Os consumidores de energia elétrica do Amazonas desembolsaram em 2008 cerca de R$ 40 milhões para o custeio da CCC (Conta de Consumo de Combustíveis) – encargo que subsidia a compra de combustível usado na geração de energia por usinas termelétricas que atendem as comunidades isoladas, a exemplo do que ocorre na região Norte. O montante custou 32% a mais ao bolso do consumidor, se comparado com o total do dispêndio cobrado em 2007, R$ 30,3 milhões.
De acordo com informações da Aneel (Agência Nacional de Energia Elétrica), a Manaus Energia foi responsável pelo recolhimento de 86% do valor da CCC em 2008. O restante ficou a cargo da antiga Ceam (Companhia Energética do Amazonas), hoje incorporada pela empresa anterior, subsidiária da Eletronorte (Centrais Elétricas do Norte do Brasil).
Ano passado, a quota da CCC da Manaus Energia aumentou cerca de 32%, sobre os números de 2007, passando de quase R$ 27 milhões para cerca de R$ 35 milhões. Já na Ceam, o aumento foi de 54%, quando a Conta saltou de R$ 3,5 milhões para R$ 5,5 milhões, ainda conforme informações da Aneel.
Para este ano, a Agência fixou em R$ 270,6 milhões o valor da primeira quota mensal da CCC e o valor está embutido na conta de todos os consumidores de energia do país. A instituição informou ainda que a conta representa um custo de R$ 9,98 por MWh, na composição da tarifa da energia elétrica.
“Todas as distribuidoras, transmissoras e consumidores livres recolhem a CCC via tarifa, ou seja, todos os consumidores pagam o encargo.
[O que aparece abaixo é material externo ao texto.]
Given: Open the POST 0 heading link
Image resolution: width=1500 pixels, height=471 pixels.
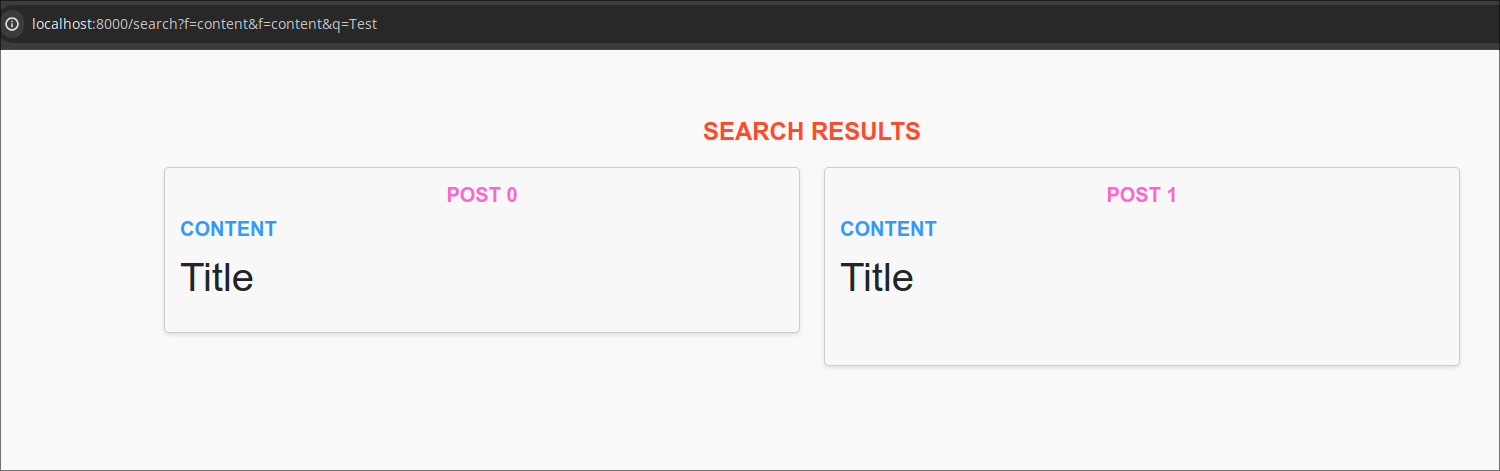Looking at the screenshot, I should click(481, 195).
Quando o valor da CCC é aprovado cada distribuidora tem uma quota mensal de recolhimento”, informou a Aneel ao Jornal do Commercio.
Consulta pública é encerrada
Na ultima sexta-feira, 13, a Agência encerrou consulta pública para analisar o valor da quota anual da CCC estimado pela Eletrobrás para 2009. O objetivo da Aneel é apreciar o Plano de Operação elaborado pelo GTON (Grupo Técnico Operacional da Região Norte) e o PAC (Plano Anual de Combustíveis) dos Sistemas Isolados para 2009 elaborado pela Eletrobrás. O orçamento da CCC para este ano é de pouco mais de R$ 4 bilhões.
O valor foi calculado com base nos limites de consumo específico de combustíveis estabelecidos pelo GTON e nos preços praticados para os combustíveis no mês de setembro de 2008. Entretanto, a Aneel propõe na consulta pública um ajuste nesse montante com o intuito de reduzir o custo da conta para R$ 2,26 bilhões.
Conforme a Agencia, vários fatores contribuem para a redução da proposta orçamentária para a CCC. “A utilização dos preços dos combustíveis de mercado (Resolução Normativa nº 347/2009) divulgados pela Agência Nacional do Petróleo, Gás Natural e Biocombustíveis (ANP); a incorporação dos novos limites de consumo específico de combustíveis estabelecidos na Resolução Normativa nº 350/2009; a restituição do ICMS ao fundo da CCC pelas empresas beneficiárias para recolhimento em 2009 (Resolução Normativa nº 303/2008) e a revisão do saldo negativo da Conta podem influenciar no decréscimo”, disse a asssessoria da Aneel.
Saiba mais
A Conta, instituída pela Lei nº 5.899 de 1973, é recolhida em parcelas mensais pelas concessionárias de distribuição, transmissão e por consumidores livres. Paga por todos os consumidores de energia do país, a CCC é um dos itens de custo da tarifa. Do montante estipulado para a primeira cota (R$ 270,6 milhões), cerca de R$ 24,8 milhões deverão ser recolhidos pelas transmissoras e aproximadamente R$ 245,75 milhões, ou 90% do valor, pelas distribuidoras.